En la vida, la sencillez de espíritu, la entrega y la aceptación incondicional pueden ser claves para aprender a vivir sin llevar consigo una maleta cargada con desavenencias, con desencuentros y disputas. Porque este tipo de vida es posible, es real, y es la que nos ayudará a tener una calidad de vida mejor y a propagarlo a nuestro alrededor para que brille la alegría, la ilusión y la felicidad.

Es en esos momentos en que tu espíritu está más sosegado que aparece ante ti una voz que te habla y te entiende y tú también entiendes y compartes tu mensaje. Así pasó con la película de David del Rosario a la que aquí me refiero y por la cual les doy mi más sincera enhorabuena: Yo, libre. Un viaje al instante presente. Un encuentro con una verdad que así contada quizás sorprende, pero que te ayuda a ver lo equivocado que estás cuando dejas pasar el momento presente sin ni siquiera luchar por vivirlo, por estar en él, por no dejarlo pasar.

Como dice Sergi Torres en la película: “La vida siempre está en su máximo esplendor.” Hemos de aceptar (más bien entenderlo y aceptarlo como verdad) que cualquier momento es maravilloso y por ello ser consciente del presente es lo mejor que podemos hacer. Procrastinar nuestro presente, nuestros pasos ni ayudan ni nos hacen bien. Únicamente sirve para hacernos presos de nosotros mismos y desechar la libertad que por naturaleza nos corresponde.

Y ahí sigo abriéndome y sigo sintiendo. Y esa emoción va llevándome a dentro, a dentro, a dentro. Cuando empecemos a ver lo hermoso que es sentir, lo hermoso que es sufrir… ¿Cómo? Sí, sí, sufrir, por qué. Porque ese sufrimiento ya está ahí, siéntelo, vívelo. Nuestra vida será otra cosa completamente distinta. El amor tal cual aún no conocemos, hará acto de presencia. Porque cuando nosotros hemos aprendido todo lo que nos tiene que enseñar el sufrimiento, el sufrimiento ya no tiene sentido y desaparece.

Las reservas que tenemos con nosotros mismos, la represión que nos imponemos por el qué dirán, por aceptar unas reglas establecidas y seguir al rebaño. Todo aquellos que interiorizamos sin más va generando una bomba interna que algún día explotará porque no lo hemos digerido. Por ello, necesito abrirme, abrirme a eso que está dentro para empezar a desmenuzarlo y sentirlo… vivirlo. Entonces todo se equilibrará y estaremos preparados para vivir las emociones.
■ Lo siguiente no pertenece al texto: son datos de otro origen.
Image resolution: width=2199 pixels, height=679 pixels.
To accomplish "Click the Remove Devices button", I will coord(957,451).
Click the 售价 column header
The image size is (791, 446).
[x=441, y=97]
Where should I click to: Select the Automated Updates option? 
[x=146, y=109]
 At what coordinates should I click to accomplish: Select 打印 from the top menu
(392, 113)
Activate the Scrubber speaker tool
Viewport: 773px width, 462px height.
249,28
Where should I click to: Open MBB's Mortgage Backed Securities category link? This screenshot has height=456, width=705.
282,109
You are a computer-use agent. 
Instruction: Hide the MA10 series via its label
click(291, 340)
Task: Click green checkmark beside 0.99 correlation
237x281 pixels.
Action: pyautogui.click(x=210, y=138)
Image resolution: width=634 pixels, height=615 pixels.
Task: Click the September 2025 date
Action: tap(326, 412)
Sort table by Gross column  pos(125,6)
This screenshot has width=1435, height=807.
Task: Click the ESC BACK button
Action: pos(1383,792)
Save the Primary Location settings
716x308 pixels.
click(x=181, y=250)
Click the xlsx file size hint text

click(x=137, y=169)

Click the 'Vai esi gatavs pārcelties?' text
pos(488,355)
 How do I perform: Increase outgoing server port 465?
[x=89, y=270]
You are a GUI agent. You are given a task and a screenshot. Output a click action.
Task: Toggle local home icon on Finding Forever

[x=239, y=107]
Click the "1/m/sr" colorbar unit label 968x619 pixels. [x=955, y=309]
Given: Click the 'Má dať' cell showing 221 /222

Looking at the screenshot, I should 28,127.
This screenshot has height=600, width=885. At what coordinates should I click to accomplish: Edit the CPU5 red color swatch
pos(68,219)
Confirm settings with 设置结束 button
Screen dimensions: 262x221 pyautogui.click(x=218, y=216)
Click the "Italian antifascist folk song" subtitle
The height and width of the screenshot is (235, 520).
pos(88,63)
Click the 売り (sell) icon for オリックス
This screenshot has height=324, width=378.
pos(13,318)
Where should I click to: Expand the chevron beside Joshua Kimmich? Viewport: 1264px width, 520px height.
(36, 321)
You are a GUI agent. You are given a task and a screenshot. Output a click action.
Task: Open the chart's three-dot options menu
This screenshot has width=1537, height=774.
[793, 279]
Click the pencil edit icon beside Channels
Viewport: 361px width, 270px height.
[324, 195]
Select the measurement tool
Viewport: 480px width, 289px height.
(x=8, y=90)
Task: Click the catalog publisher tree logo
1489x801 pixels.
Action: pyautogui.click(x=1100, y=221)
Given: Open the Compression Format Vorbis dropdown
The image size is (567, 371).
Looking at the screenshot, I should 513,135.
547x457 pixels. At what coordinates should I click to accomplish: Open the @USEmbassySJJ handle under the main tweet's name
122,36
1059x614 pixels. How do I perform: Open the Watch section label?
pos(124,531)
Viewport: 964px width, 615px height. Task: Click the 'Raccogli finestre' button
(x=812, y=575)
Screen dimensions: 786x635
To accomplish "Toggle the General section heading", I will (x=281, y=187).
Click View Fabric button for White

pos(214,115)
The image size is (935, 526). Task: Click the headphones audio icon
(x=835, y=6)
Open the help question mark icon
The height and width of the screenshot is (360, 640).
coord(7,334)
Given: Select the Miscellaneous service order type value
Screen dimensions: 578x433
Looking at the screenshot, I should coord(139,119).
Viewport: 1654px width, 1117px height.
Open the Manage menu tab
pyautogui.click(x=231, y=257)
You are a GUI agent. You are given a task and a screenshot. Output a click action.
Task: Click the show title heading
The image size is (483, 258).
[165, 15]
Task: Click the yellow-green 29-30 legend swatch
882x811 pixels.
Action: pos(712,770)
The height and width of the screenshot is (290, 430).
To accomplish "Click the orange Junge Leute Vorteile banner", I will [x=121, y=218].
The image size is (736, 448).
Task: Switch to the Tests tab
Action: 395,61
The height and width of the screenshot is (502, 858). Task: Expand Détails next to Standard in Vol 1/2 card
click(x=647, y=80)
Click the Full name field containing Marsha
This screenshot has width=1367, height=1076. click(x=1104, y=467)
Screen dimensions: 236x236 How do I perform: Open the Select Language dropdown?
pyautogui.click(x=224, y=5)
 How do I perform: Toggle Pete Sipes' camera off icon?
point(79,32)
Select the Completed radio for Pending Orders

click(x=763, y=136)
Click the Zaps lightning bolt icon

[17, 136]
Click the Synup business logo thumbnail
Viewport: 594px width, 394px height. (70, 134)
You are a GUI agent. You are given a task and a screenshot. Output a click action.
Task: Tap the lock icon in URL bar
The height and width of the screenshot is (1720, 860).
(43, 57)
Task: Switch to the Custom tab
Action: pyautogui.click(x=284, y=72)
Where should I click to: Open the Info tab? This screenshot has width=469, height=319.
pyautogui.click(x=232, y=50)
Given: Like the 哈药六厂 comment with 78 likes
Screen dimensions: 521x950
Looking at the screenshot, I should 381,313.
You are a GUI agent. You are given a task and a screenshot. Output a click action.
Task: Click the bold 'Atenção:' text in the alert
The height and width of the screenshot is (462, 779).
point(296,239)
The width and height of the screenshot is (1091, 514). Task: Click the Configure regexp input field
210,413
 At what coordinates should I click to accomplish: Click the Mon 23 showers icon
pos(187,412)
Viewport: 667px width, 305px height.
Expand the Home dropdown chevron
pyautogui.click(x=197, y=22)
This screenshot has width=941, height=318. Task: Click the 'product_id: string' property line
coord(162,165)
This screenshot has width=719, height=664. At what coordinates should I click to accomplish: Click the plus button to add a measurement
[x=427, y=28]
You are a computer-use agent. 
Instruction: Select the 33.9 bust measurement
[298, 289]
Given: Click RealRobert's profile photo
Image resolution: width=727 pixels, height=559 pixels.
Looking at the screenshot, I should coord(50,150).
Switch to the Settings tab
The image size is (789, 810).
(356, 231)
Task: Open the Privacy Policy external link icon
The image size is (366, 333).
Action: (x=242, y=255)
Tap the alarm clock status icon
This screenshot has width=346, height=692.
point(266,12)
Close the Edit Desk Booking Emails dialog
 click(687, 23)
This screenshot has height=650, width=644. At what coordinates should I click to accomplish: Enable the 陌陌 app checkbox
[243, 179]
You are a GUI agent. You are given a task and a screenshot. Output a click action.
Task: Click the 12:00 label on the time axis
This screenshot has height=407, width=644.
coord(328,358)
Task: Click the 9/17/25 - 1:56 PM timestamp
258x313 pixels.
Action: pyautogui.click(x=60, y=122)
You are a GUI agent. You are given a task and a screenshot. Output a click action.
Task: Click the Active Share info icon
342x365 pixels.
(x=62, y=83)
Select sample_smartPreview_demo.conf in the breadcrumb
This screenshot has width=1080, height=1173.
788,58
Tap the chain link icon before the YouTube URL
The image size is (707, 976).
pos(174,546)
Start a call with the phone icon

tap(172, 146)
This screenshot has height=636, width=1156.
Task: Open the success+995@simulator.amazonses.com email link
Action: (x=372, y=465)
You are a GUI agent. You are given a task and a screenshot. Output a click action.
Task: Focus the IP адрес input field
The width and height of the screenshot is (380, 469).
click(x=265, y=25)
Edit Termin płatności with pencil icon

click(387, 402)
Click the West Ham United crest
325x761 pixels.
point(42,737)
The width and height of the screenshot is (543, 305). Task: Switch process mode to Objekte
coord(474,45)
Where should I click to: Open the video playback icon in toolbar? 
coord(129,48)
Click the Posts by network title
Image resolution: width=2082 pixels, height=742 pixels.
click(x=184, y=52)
Es hermoso poder compartir conversación con alguien sobre esto y que te entienda, que te ayude a ver allí donde tus ojos están ciegos o no alcanzan a ver. Es hermoso encontrar lazos que tejan una red de amistad y afecto que ponga color a la vida.

Hoy  descubrí varios lazos más que unir en mi red para crecer y seguir caminando hacia el interior. Hoy voy a volar, a navegar por mis mares porque sopla viento a favor. Hoy hay que abrir las velas y estar preparado para recoger la brisa que la vida nos envía para surcar sus olas y perdernos (o encontrarnos con ella) en su inmensidad.

navegando_dos_barcos_a_favor

                           Hoy voy a soñar de nuevo
                           con mis alas de papel
                           y mis ganas de volar.

                           Hoy reviviré mi sueño.
                           Lo que importa es esperar
                           a que sople el viento a favor.

                           Hoy voy a volar
                           con mis alas de papel.
                           Tengo que esperar
                           a que sople el viento a favor.

                           Hoy voy a soñar despierto.
                           Necesito respirar
                           y dejarlo todo atrás.

                           Hoy conseguiré mi sueño.
                           Lo que importa es esperar
                           a que sople el viento a favor.

                           Hoy voy a volar
                           con mis alas de papel.
                           Tengo que esperar
                           a que sople el viento a favor.